*** MATERIAL SUPPLIED Section Begins ***

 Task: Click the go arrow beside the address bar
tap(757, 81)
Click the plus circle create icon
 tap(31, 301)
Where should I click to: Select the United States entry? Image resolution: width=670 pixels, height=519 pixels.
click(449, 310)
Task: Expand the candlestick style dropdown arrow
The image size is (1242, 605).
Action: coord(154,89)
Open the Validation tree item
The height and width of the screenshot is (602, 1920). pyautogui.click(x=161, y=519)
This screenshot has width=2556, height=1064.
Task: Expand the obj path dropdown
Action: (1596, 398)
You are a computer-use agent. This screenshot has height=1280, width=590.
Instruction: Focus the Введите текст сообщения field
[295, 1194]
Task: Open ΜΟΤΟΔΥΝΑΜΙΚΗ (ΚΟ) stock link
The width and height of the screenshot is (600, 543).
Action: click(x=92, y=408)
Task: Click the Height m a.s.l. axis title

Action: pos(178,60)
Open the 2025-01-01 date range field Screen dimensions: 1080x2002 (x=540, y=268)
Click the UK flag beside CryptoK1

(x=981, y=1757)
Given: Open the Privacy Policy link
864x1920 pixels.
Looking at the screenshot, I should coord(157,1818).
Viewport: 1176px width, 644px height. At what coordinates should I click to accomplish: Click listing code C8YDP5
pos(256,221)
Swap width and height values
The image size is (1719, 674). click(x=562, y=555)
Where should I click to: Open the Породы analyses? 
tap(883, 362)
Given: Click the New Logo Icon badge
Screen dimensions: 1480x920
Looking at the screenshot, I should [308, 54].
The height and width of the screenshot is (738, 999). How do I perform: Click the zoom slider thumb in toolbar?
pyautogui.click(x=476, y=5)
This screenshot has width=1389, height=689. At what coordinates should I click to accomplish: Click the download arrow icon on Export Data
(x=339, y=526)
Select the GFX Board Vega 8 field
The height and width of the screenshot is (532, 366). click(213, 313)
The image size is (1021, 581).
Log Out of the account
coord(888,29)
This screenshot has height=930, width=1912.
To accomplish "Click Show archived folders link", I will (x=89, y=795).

*** MATERIAL SUPPLIED Section Ends ***

#### [TASK ITEM]
Show all lines from the entries that hold "link".

#### [WRITTEN SOLUTION]
Task: Open ΜΟΤΟΔΥΝΑΜΙΚΗ (ΚΟ) stock link
Given: Open the Privacy Policy link
To accomplish "Click Show archived folders link", I will (x=89, y=795).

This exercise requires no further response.